Em Thu, 30 Mar 2017 10:26:32 -0400 (EDT)
Alan Stern <stern@xxxxxxxxxxxxxxxxxxx> escreveu:
> On Thu, 30 Mar 2017, Oliver Neukum wrote:
>
> > > Btw, I'm a lot more concerned about USB storage drivers. When I was
> > > discussing about this issue at the #raspberrypi-devel IRC channel,
> > > someone complained that, after switching from the RPi downstream Kernel
> > > to upstream, his USB data storage got corrupted. Well, if the USB
> > > storage drivers also assume that the buffer can be continuous,
> > > that can corrupt data.
>
> >
> > They do assume that.
>
> Wait a minute. Where does that assumption occur?
>
> And exactly what is the assumption? Mauro wrote "the buffer can be
> continuous", but that is certainly not what he meant.
What I meant to say is that drivers like the uvcdriver (and maybe network and
usb-storage drivers) may allocate a big buffer and get data there on some
random order, e. g.:
int get_from_buf_pos(char *buf, int pos, int size)
{
/* or an equivalent call to usb_submit_urb() */
usb_control_msg(..., buf + pos, size, ...);
}
some_function ()
{
...
chr *buf = kzalloc(4, GFP_KERNEL);
/*
* Access the bytes at the array on a random order, with random size,
* Like:
*/
get_from_buf_pos(buf, 2, 2); /* should read 0x56, 0x78 */
get_from_buf_pos(buf, 0, 2); /* should read 0x12, 0x34 */
/*
* the expected value for the buffer would be:
* { 0x12, 0x34, 0x56, 0x78 }
*/
E. g. they assume that the transfer URB can work with any arbitrary
pointer and size, without needing of pre-align them.

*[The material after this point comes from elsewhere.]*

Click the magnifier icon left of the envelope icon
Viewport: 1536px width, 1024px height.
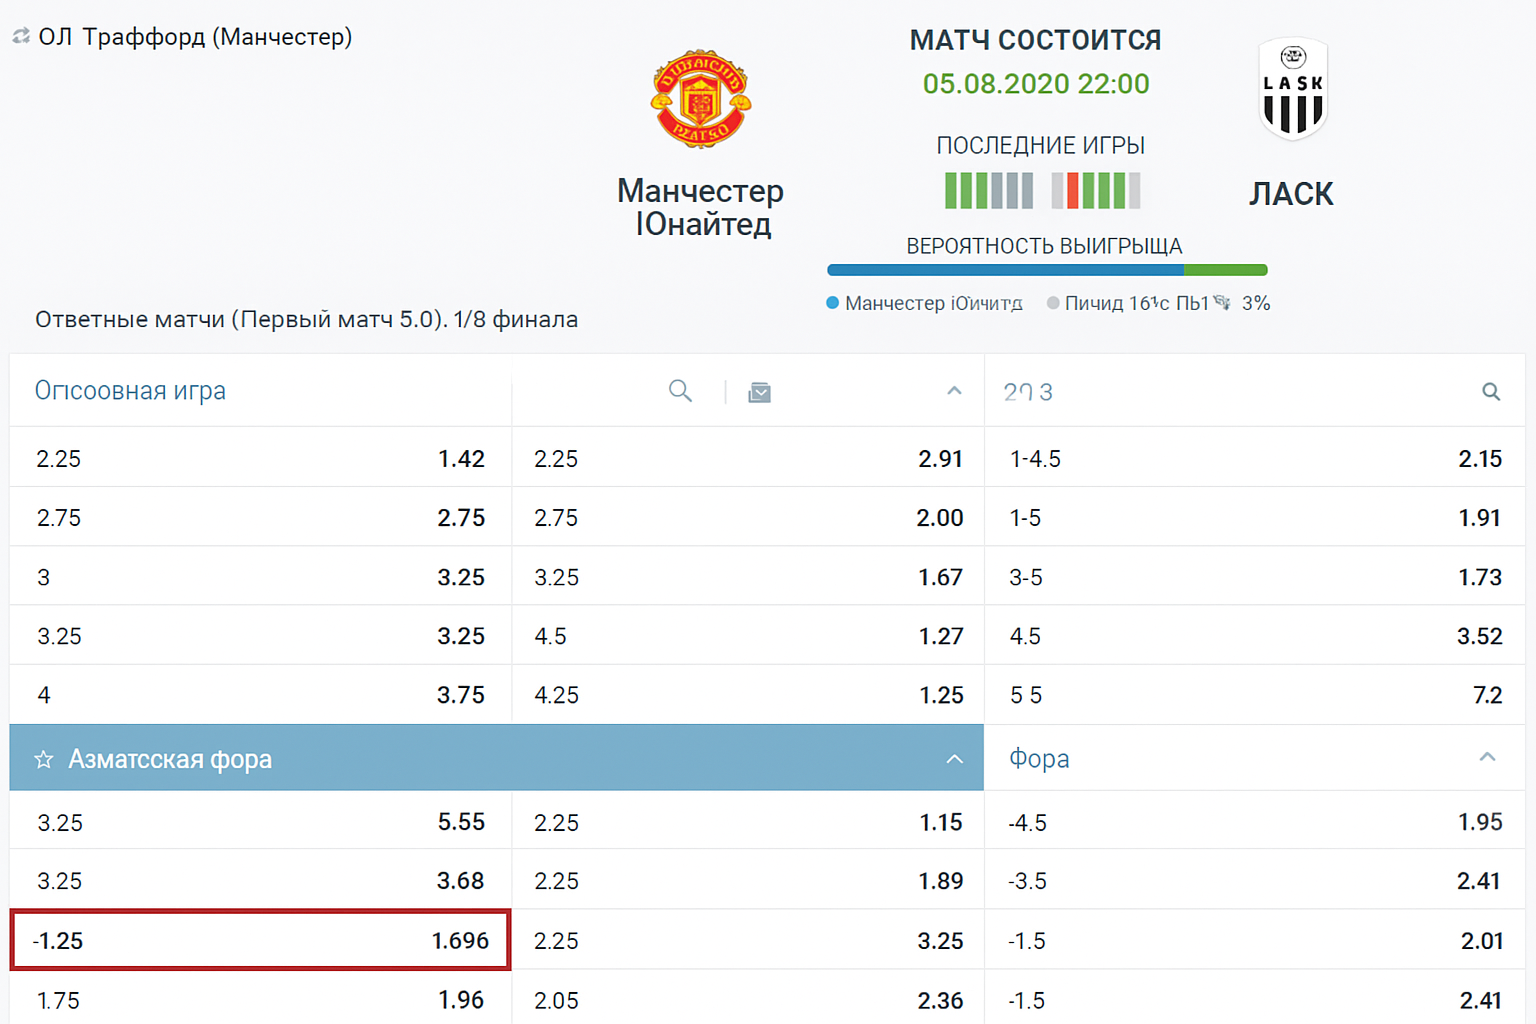680,391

This doesn't work with HCD drivers like dwc2, as each USB_IN operation will
actually write 4 bytes to the buffer.
So, what happens, instead, is that each data transfer will get four
bytes. Due to a hack inside dwc2, with checks if the transfer_buffer
is DWORD aligned. So, the first transfer will do what's expected: it will
read 4 bytes to a temporary buffer, allocated inside the driver,
copying just two bytes to buf. So, after the first read, the
buffer content will be:
buf = { 0x00, x00, 0x56, 0x78 }
But, on the second read, it won't be using any temporary
buffer. So, instead of reading a 16-bits word (0x5678),
it will actually read 32 bits, with 16-bits with some random value,
causing a buffer overflow. E. g. buffer content will now be:
buf = { 0x12, x34, 0xde, 0xad }
In other words, the second transfer corrupted the data from the
first transfer.
Thanks,
Mauro